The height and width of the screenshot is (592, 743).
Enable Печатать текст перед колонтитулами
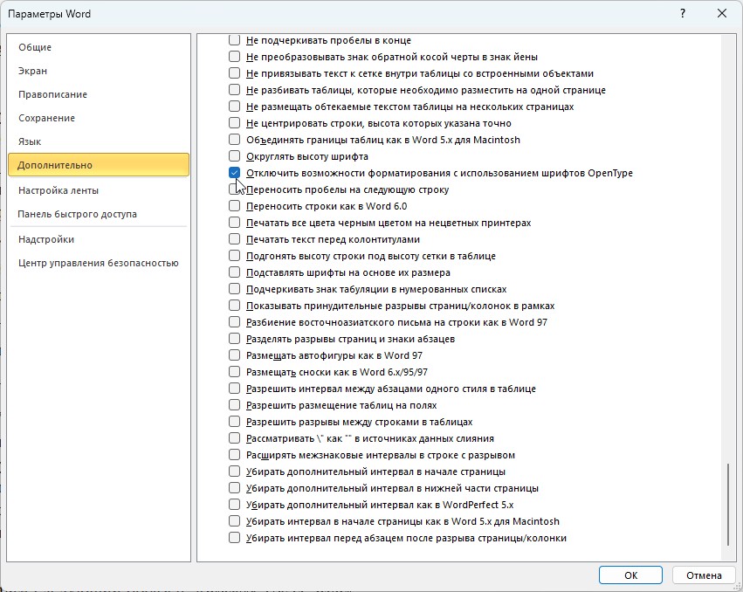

...

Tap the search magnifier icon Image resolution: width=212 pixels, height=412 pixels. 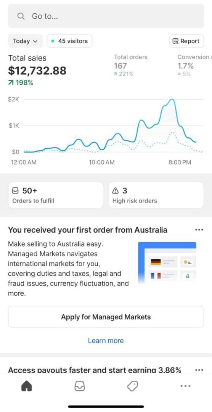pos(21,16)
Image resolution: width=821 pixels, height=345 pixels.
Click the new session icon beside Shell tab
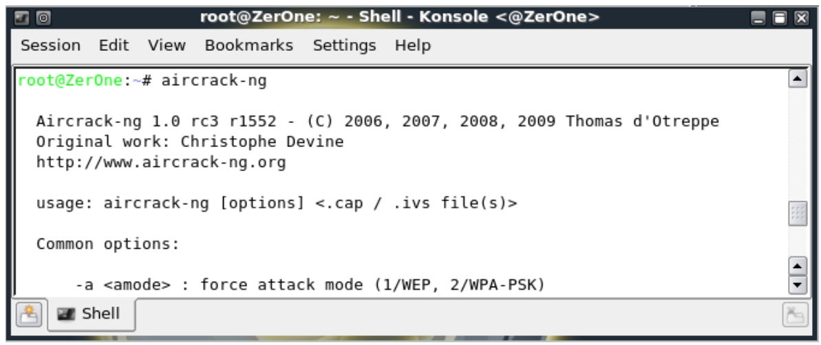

▸ **Exercise instructions**
Could you return exactly the stretch of the data above that starts at the line with "The height and" and ends at the line with "Enable Печатать текст перед колонтитулами", both lines included?

▸ **Response to this task**
The height and width of the screenshot is (592, 743).
Enable Печатать текст перед колонтитулами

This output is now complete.